Combatting IUU in Asia

One in four fish is caught and traded illegally, negatively impacting fish stocks and ecosystems, coastal communities, consumers and seafood industry.


East Asian countries can play a significant role in the global effort to combat IUU fishing.

Globally, illegal and unreported fishing accounts for annual economic losses of $10 to 23.5 billion, representing between 11 and 26 million tonnes of seafood. As much as 30 percent of global catch may be unreported. In addition to economic losses, IUU fishing undermines sustainable fisheries management and governance, depleting fish stocks and negatively impacting ecosystems, threatens the livelihoods and food security of coastal communities, and creates unfair competition for legal fisheries and industry.
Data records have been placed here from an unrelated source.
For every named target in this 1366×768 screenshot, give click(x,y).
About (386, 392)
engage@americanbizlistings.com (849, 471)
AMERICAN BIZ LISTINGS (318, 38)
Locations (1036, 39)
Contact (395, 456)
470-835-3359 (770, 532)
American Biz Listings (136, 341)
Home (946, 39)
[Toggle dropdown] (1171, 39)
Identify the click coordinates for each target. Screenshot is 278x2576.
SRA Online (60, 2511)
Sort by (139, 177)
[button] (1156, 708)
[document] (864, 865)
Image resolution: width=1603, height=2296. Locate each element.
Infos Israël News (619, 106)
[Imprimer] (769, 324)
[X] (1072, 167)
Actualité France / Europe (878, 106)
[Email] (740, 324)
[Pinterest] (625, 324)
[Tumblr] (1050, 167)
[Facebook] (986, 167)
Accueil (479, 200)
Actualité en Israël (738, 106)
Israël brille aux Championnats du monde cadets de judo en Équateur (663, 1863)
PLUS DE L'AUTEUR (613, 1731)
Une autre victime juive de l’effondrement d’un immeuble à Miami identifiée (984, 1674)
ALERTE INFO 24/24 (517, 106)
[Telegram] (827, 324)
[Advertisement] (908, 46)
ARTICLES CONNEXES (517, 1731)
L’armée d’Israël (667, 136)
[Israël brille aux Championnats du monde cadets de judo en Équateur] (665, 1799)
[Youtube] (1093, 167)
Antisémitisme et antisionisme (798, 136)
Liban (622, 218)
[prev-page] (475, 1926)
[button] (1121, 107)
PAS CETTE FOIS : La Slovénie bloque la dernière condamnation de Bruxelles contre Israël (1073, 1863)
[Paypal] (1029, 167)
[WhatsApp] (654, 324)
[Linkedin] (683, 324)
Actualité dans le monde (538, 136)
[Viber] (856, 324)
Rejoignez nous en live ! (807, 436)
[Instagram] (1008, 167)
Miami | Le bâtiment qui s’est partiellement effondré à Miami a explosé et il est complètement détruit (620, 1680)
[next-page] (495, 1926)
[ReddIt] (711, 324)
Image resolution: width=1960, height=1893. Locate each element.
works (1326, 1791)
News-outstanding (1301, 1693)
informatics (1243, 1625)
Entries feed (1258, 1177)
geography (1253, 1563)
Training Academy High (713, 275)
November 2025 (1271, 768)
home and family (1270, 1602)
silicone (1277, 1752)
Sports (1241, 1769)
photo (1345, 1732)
Together, China, Japan, and Russia represent nearly 25% of global fish landings and, as a whole, Asia accounts for more than 50% of global fish landings.

East Asian countries like Japan, China, Korea, and Russia’s Far East play a major role in the global seafood sector as producers, traders, and consumers. Unfortunately, loopholes and gaps exist within dominant Asian supply chains, creating risk and enabling IUU product to enter regional Asian and global marketplaces, affecting both legal industry players as well as consumers alike.

We’re building momentum to combat IUU fishing in Asia, at the source, by engaging fisheries, supply chain partners, and policy makers across Northeast Asia. We’re on the water working with fishermen to close loopholes where illegal product might enter seafood supply chains; we’re building support for legal and traceable fisheries through market-based incentives; and we’re bolstering industry champions who embody best practices.